Weapons-grade uranium is enriched to 90% purity.
Back in 2012, Iran had enriched large quantities of uranium to 20%, and a small quantity to 27%, according to the International Atomic Energy Agency. That was enough to rouse Netanyahu to display a cartoon bomb at the UN and urge the world to take action. The subsequent JCPOA limited Iranian uranium enrichment to 3.67% purity.
Today, Iran is enriching uranium to 60%, plus a small quantity reached 84%. The “not-deal” would limit Iran to continuing to enrich to 60%; that’s a lot more than 3.67%.
It’s almost enough to make one nostalgic for the JCPOA, which had the inherent downside of recognizing an Iranian “right to enrich.”
Other weaknesses of the JCPOA that the “not-agreement” repeats are the sanctions relief – money that props up the mullahs’ regime and can be used to terrorize the Middle East – and lack of significant restrictions on Iran’s ballistic missiles program and proxies in the region.
Yes, the new understandings reportedly stop Iran from selling missiles to Russia or having its proxies kill Americans in Syria, according to The New York Times. Even those narrow limitations seem unlikely to be effective. Iran’s post-sanctions “resistance economy” relies on Russia and China, such that alienating the former would be a bad idea from Tehran’s perspective. Plus, Iran does not generally admit to being behind its proxies when they attack Americans, so why would they change now?
MEANWHILE, MEMBERS of both parties and both houses of Congress are not accepting the Biden administration’s attempts to circumvent them and are questioning the wisdom of a deal with Iran at this time.
House Foreign Affairs Committee chairman Michael McCaul, a Republican, wrote to Biden: “Rather than using United States diplomatic leverage and military deterrence to dissuade Iran from engaging in these malign activities, this administration is rewarding Iran’s bad behavior in exchange for a false promise of de-escalation.
“I urge the administration to remember that US law requires that any agreement, arrangement, or understanding with Iran needs to be submitted to Congress pursuant to INARA. Any continued obstruction will rob the American people... of answers about why the United States is facilitating the lining of Iran’s coffers.”
Republican Sen.

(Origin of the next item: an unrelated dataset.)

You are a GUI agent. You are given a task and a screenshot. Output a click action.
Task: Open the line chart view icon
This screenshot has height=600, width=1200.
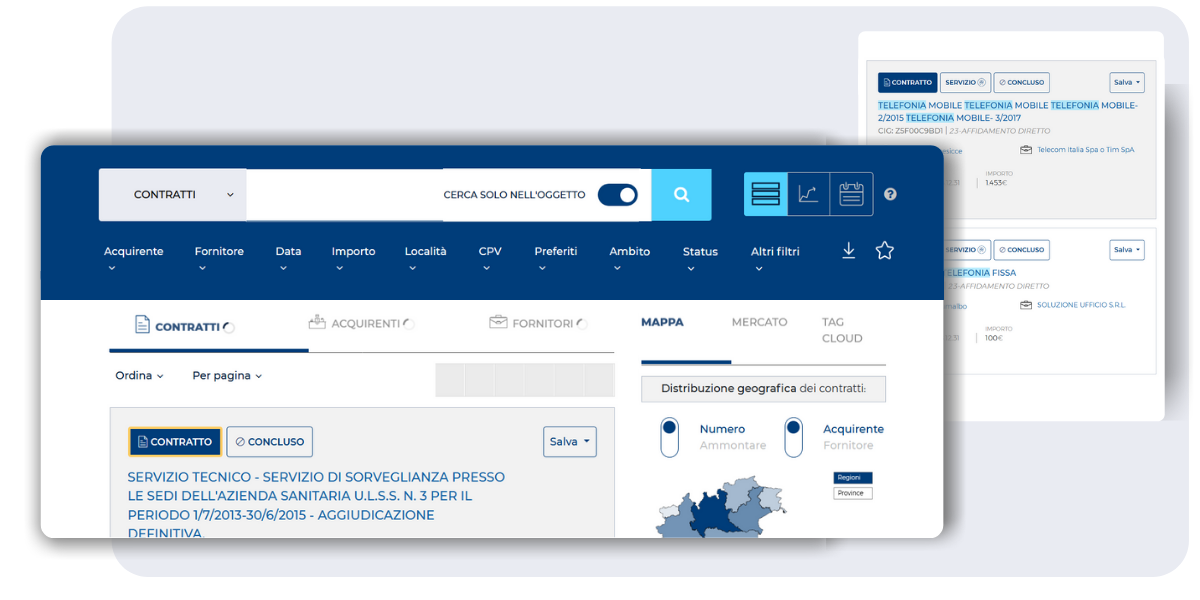808,194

Lindsey Graham said of the Biden administration’s talks with Iran, to Jewish Insider: “They want a deal so bad they can taste it. They’ll crawl through glass for it. It’s unseemly.”
Graham and two Democratic senators, Richard Blumenthal and Robert Menendez, proposed a bill requiring the administration to notify Congress within two days if Iran enriches uranium past 60%.
Tim Kaine, the Democratic senator who voted in favor of the JCPOA in 2015, told Jewish Insider: “I think you would find even those of us who were supporting the JCPOA, we’re so skeptical of Iran right now that you wouldn’t just get people up here who – because they supported in the past – are just going to be [supportive]... [Iran’s] misbehavior in the region, but in particular against its own people, has led to intense skepticism.”
INARA was passed in 2015 to force the Obama administration to admit the details of the deal it was reaching to Congress. That agreement was unpopular once the American people knew what was in it. It’s hard to see how this will be any different, unless the Biden administration does not get away with hiding it as a “deal that must not be named.”